The other thing that I'm not so sure about is the added thickness to the middle section(where I added 1/16" of balsa to each side). I thought this would be a good idea and would help it wiggle better but now I'm not so sure since my single-jointed was uniform thickness and was the only one to swim properly.


----------



## jerkin (Apr 3, 2008)

Pizza, a few things I've learned in my short time making lures that may or may not be of help. I had a few of my prototypes leaning like you are saying and it was due to the weight placement. What I found is that it was really hard to find exact center after I had rounded off the lure. Now I mark my holes right after I cut out the bait and still have nice square edges. With a new design you can just scribe a centerline then round off the edges, find the spots for the weight and fill in the line with epoxy.

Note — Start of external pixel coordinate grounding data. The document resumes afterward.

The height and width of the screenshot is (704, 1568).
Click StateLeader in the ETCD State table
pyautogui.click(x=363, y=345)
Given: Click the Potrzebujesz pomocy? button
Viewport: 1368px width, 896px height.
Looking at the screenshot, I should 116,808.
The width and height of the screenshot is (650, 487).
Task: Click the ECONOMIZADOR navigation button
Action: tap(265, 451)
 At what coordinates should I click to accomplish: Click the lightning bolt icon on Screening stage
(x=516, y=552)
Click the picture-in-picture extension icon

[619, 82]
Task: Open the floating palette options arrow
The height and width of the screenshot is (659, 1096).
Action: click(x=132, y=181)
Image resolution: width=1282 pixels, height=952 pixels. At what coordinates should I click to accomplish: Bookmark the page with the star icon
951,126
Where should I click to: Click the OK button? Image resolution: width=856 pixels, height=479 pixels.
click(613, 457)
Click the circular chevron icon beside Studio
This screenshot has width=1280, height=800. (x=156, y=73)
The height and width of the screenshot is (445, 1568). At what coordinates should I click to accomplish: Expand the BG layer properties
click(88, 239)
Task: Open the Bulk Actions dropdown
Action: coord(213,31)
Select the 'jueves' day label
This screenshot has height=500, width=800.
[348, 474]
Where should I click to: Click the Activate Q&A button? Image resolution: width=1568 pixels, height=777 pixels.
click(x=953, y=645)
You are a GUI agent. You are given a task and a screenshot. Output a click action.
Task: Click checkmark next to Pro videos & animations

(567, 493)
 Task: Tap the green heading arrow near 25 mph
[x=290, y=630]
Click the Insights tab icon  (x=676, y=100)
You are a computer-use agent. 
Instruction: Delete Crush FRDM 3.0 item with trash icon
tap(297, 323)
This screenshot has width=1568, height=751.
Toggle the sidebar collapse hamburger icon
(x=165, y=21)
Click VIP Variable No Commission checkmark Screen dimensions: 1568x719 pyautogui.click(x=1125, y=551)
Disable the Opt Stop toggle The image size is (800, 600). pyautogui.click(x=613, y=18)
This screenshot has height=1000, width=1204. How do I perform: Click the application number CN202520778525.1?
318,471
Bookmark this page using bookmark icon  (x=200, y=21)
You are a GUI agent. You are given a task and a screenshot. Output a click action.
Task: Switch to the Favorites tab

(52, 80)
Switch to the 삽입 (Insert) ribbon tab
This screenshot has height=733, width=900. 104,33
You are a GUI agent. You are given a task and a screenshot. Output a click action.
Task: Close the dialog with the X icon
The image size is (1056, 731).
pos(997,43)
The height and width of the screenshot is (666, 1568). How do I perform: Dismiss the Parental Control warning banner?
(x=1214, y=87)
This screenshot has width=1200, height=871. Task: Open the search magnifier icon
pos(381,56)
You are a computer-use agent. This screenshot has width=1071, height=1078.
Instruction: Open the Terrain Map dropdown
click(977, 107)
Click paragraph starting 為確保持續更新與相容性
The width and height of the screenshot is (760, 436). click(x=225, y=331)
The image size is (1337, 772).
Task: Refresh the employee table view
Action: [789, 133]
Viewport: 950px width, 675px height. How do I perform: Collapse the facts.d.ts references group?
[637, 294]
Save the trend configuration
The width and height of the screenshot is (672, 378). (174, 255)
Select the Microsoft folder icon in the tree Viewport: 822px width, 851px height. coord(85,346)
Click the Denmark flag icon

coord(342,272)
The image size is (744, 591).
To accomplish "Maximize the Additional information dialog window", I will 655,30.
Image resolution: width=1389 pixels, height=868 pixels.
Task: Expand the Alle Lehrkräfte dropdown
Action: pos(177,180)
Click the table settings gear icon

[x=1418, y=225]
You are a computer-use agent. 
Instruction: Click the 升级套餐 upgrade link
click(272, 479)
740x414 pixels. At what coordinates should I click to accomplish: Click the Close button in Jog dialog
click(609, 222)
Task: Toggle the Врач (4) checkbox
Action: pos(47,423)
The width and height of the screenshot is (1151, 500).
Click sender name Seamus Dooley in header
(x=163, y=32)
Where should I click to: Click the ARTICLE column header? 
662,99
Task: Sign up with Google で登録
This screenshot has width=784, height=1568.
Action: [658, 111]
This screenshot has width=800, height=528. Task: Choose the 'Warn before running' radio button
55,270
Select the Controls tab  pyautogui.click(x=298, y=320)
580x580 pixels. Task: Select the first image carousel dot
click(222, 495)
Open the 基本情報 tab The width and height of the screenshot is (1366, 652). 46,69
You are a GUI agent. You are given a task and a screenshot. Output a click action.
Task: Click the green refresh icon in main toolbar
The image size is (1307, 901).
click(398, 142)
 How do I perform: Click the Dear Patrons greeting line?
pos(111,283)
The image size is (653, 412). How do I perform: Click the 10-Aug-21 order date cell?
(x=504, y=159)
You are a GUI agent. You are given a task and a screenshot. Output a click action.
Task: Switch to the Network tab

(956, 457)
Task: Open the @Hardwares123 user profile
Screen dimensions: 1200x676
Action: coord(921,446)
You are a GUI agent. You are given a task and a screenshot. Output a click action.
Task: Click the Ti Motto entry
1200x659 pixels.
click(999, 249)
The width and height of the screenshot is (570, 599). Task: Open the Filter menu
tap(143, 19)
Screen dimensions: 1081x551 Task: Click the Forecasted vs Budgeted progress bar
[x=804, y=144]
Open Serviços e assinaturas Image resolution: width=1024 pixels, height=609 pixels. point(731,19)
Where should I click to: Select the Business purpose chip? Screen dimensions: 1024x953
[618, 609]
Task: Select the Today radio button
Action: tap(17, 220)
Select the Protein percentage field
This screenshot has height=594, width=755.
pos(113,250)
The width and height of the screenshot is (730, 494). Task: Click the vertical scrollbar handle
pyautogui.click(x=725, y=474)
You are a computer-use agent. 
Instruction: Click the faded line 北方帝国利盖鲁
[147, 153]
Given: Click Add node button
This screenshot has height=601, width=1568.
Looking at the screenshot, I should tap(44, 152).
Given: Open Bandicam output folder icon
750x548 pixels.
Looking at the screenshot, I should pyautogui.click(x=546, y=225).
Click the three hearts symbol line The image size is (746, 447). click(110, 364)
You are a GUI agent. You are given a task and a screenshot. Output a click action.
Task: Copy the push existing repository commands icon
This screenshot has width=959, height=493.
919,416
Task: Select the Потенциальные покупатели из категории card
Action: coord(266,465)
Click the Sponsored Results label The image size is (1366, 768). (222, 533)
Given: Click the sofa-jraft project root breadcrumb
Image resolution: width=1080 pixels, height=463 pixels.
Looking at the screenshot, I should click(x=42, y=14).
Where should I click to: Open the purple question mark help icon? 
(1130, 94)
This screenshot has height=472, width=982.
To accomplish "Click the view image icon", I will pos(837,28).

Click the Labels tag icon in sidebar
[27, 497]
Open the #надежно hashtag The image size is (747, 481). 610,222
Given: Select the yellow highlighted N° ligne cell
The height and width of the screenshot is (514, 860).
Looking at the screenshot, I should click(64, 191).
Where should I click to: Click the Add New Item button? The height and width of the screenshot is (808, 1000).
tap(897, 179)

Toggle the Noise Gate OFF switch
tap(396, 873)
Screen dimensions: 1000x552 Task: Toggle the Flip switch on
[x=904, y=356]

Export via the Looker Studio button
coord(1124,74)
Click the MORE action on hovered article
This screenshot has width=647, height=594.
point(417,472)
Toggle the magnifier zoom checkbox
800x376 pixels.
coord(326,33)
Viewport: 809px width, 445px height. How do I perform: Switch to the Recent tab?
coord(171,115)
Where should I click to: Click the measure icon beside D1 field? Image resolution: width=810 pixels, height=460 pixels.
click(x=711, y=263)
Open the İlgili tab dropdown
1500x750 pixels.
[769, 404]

Another thing I do is seal the blank after I've drilled the holes. That way I can play with the weight placement in a bucket to get the lure to sit level or drop how I want it to without worrying about water seeping into the wood. I usually over-weight them a little then slowly drill out lead until it's where I want it. I don't really have any that sit crooked since I messed up those prototypes but if I did I could drill out lead from one side to straighten it up.

The last thing I wanted to mention is after I have them weighted and the holes filled I put on a coat of etex. I started doing this because I think it was Vince that said it fills in all the scratches and gives a nice smooth surface to paint over plus if you mess up the paint you can just wipe it down and start over. What I really like about it though is that I can go to the pond and try them out before I spend a bunch of time finishing them. That's what takes me the longest.

Hope this helps somewhat, from one beginner to another, lol.


----------